Nell’era informatica la sfida è restare lucidi, sapendo distinguere tra reale e virtuale.

La rete internet è un’immensa risorsa per il detective privato.
La rete internet è un’immensa risorsa per il detective privato.

Poveri noi (inteso come genere umano), dove andremo a finire. Sono sempre più numerose le persone, e quindi anche i clienti che si rivolgono alla mia Agenzia Investigativa, incapaci di distinguere tra la realtà vera e quella virtuale di internet.

Recentemente una signora è venuta in Agenzia Investigativa per ottenere le prove che il marito, inadempiente da anni per quanto riguarda l’assegno divorzile, avesse trovato un buon lavoro e nuotasse nell’oro. Quando le ho comunicato che purtroppo non risultavano posizioni lavorative ufficiali e le mostrai un video dove il poveretto svolgeva saltuari lavori di facchinaggio pagati per di più in nero, la cliente mi ha mostrato stizzita un suo profilo pubblico in internet, dove l’ex-marito millantava occupazioni e professionalità inesistenti; ho faticato a far capire alla donna che su un profilo personale, che si tratti di Facebook o di Linkedin o qualunque altro social, chiunque può scrivere qualsiasi falsità, spacciandola per vera.

Sempre più coniugi si rivolgono alla mia Agenzia Investigativa per un controllo d’infedeltà matrimoniale, chiedendomi non già di seguire la dolce metà quando esce di casa, ma piuttosto quando entra nei social.

Questo declino verso l’eccesso di virtuale è stato registrato anche dalla giurisprudenza con sentenze che sanzionano tradimenti virtuali e permettono (a certe condizioni) di smascherarli “frugando” nei devices degli adulteri.

Durante più d’una indagine d’infedeltà matrimoniale la mia Agenzia Investigativa ha scoperto relazioni adultere completamente virtuali.
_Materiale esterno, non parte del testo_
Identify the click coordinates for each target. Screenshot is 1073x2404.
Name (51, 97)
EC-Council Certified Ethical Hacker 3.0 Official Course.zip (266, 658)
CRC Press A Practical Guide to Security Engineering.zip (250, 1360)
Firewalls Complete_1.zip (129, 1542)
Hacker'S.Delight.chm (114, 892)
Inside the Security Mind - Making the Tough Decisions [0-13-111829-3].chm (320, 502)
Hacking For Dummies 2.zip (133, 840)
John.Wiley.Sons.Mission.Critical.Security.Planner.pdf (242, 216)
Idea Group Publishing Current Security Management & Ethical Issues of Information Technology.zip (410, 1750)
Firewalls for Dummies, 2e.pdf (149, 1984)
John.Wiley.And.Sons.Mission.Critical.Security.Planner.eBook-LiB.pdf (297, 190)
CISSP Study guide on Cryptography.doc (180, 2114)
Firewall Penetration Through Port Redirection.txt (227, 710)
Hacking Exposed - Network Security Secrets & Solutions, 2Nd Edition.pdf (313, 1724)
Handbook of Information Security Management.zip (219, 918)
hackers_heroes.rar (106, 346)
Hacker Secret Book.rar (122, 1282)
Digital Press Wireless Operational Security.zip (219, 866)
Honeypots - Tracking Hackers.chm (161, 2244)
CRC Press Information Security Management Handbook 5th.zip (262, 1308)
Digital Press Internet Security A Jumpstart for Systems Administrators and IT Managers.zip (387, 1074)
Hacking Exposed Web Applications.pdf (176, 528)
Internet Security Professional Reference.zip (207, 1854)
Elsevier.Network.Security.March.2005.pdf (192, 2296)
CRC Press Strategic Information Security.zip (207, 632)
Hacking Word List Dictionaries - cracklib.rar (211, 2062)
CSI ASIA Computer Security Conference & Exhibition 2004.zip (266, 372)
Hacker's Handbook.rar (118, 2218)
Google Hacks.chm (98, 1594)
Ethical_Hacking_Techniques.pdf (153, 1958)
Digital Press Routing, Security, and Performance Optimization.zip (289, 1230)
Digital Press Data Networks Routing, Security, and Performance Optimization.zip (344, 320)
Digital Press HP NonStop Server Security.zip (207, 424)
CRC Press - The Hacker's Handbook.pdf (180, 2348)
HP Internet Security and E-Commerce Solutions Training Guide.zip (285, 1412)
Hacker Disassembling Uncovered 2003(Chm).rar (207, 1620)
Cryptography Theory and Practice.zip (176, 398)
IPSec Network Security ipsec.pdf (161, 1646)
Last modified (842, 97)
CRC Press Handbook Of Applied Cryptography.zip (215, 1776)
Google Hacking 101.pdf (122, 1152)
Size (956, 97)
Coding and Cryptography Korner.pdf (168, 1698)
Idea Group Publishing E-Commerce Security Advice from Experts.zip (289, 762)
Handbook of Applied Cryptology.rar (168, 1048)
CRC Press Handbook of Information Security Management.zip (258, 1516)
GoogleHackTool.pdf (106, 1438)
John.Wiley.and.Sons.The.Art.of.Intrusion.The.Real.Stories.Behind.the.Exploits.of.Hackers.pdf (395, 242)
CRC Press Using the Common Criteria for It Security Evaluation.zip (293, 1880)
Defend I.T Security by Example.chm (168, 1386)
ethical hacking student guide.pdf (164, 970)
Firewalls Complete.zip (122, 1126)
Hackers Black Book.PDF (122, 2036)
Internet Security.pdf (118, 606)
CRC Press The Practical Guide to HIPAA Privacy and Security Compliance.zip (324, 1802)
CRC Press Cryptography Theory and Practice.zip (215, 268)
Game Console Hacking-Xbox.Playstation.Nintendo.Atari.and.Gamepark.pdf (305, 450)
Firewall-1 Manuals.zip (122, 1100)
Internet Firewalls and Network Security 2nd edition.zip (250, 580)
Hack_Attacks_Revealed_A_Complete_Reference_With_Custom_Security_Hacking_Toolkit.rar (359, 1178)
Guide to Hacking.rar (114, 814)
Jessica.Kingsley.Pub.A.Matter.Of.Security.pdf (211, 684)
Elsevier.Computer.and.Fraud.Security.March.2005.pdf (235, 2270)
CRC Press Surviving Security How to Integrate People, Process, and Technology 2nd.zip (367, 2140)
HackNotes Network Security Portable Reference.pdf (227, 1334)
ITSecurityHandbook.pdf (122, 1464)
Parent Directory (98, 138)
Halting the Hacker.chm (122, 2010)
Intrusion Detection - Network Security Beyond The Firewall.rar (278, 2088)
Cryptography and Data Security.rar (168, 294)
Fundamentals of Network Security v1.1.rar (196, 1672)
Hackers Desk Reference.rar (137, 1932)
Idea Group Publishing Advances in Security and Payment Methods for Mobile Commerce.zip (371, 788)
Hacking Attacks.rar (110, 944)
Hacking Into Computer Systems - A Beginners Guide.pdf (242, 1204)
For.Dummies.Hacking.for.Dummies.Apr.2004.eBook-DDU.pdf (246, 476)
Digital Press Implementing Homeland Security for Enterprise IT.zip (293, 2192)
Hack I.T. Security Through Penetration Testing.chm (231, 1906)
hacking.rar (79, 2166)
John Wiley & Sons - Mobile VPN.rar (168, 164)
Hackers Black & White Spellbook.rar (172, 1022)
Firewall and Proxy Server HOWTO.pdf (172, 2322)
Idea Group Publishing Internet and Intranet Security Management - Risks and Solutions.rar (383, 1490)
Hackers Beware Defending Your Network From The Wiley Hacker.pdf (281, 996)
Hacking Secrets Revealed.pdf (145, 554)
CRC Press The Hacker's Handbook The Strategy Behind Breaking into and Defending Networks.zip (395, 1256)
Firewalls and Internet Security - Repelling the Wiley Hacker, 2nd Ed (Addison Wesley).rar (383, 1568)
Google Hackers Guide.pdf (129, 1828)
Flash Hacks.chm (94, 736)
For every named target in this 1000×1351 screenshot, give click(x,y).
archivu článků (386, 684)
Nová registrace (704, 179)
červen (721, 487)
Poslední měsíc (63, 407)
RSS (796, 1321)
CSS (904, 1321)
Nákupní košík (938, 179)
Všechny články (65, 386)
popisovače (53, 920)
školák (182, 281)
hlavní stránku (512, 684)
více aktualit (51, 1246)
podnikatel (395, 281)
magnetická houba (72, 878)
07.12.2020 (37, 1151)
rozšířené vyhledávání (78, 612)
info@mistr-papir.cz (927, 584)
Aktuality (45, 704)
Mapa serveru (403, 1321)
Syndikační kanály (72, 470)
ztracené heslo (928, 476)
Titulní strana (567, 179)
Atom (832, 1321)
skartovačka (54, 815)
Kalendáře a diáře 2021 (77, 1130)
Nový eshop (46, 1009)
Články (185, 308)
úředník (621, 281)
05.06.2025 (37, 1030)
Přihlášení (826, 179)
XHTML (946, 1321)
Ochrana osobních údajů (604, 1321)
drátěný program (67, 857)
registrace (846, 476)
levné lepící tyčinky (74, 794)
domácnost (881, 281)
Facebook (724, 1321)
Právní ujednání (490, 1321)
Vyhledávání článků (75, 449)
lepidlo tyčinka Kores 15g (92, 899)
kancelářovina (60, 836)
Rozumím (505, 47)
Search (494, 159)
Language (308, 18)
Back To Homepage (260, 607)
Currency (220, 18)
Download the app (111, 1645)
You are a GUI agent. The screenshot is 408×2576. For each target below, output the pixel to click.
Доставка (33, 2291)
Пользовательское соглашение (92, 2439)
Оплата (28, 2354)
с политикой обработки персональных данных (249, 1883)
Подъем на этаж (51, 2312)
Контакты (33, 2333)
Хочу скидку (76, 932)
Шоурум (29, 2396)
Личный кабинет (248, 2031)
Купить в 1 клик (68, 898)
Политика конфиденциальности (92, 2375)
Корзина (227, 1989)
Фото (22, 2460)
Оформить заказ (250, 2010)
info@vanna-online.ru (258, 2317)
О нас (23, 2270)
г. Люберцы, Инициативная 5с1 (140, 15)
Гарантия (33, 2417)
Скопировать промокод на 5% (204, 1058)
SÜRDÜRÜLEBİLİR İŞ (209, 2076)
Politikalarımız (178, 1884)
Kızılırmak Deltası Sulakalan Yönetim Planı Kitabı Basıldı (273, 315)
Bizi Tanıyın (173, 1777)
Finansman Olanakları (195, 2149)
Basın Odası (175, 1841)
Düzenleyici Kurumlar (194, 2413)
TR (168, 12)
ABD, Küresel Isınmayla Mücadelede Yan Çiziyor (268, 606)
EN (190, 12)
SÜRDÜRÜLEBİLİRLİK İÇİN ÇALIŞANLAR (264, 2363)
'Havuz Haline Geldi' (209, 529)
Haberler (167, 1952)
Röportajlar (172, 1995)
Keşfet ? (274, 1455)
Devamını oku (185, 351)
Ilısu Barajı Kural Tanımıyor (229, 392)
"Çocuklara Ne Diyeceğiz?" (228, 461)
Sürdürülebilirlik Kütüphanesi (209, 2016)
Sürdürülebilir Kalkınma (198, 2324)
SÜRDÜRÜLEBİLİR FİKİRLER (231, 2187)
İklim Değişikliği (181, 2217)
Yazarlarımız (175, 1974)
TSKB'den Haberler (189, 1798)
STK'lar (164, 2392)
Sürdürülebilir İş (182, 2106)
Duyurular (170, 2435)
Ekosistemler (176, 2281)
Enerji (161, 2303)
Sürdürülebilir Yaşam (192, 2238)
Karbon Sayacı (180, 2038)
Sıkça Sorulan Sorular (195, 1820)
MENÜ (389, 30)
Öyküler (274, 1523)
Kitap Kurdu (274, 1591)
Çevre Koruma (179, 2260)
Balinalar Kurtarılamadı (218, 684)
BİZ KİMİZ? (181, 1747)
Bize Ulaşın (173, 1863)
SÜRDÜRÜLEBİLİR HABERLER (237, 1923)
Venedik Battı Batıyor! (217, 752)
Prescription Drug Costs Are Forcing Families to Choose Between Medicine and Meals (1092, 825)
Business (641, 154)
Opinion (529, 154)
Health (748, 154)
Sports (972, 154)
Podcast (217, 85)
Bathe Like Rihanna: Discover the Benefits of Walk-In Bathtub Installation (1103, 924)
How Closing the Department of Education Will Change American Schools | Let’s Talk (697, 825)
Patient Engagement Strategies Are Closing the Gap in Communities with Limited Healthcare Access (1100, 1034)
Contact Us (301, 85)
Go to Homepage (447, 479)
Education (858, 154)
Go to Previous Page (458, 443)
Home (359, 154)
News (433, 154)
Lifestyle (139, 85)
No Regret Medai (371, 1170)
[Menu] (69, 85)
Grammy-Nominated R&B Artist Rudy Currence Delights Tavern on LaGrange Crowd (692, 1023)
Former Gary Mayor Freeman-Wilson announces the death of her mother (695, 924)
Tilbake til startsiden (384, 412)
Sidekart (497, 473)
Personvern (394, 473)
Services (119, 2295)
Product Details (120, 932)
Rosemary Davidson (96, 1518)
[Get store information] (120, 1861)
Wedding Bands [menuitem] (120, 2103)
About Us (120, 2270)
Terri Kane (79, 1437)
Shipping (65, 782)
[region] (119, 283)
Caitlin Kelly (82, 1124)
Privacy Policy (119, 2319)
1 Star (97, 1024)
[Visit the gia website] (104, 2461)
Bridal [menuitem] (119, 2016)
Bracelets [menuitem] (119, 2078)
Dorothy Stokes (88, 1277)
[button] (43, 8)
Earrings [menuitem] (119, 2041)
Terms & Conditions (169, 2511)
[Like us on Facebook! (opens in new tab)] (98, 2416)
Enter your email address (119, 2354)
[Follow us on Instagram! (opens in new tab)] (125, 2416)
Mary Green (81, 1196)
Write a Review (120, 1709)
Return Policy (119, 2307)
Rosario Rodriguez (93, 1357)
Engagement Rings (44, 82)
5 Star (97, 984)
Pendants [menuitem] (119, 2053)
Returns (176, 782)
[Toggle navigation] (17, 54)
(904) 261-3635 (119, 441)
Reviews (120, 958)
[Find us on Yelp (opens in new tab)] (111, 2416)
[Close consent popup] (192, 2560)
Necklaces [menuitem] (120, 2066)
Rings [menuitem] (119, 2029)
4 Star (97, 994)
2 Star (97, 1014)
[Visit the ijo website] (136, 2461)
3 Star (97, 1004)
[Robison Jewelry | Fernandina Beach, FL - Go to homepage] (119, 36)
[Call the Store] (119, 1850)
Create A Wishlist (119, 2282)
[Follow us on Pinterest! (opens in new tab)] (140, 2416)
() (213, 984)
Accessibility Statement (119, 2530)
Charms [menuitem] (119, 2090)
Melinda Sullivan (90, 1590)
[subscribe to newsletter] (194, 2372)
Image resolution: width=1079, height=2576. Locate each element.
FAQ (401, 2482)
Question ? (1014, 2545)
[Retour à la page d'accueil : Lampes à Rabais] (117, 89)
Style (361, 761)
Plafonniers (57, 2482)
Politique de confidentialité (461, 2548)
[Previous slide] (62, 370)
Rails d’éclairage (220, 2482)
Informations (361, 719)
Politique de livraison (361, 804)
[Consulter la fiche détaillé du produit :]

Tra queste, la più triste, quella di un marito che rientrava tardi dal lavoro, non per intrattenersi tra le lenzuola dell’amante, ma per chattare con lei, fermo in auto a bordo strada.

Anche nelle indagini aziendali è pericoloso affidarsi troppo a internet. Esiste ormai una sindrome esibizionistica del proprio curriculum lavorativo, che porta i più fragili di mente a ostentare esperienza, attestati e riconoscimenti sino ad inventarseli. E qui interviene il fine lavoro dell’Agenzia Investigativa in grado di verificare uno ad uno ciascun “trofeo” pubblicato, non con altre ricerche in internet, ma piuttosto con più concrete interviste a persone informate.

Se da un lato la rete è una trappola per i più deboli, dall’altro lato resta un’immensa risorsa per qualsiasi investigatore privato: debitori cronici, cui scappa un selfie con, sullo sfondo, la targa dell’auto appena comperata. Bracconieri che non riescono a rinunciare ad esibire i loro turpi trofei, dimenticandosi, anche in questo caso, degli automezzi parcheggiati sullo sfondo. Delinquenti che filmano i loro crimini e si riprendono riflessi nelle vetrate dei negozi o nei finestrini delle auto parcheggiate. Infedeli seriali che dimenticano accesa la localizzazione del loro smartphone mentre sono dall’amante. Assenteisti finti ammalati che, evitano furbescamente di postare l’escursione in alta montagna nel periodo di malattia, ma vengono taggati con la picozza in mano dal solito amico social-dipendente.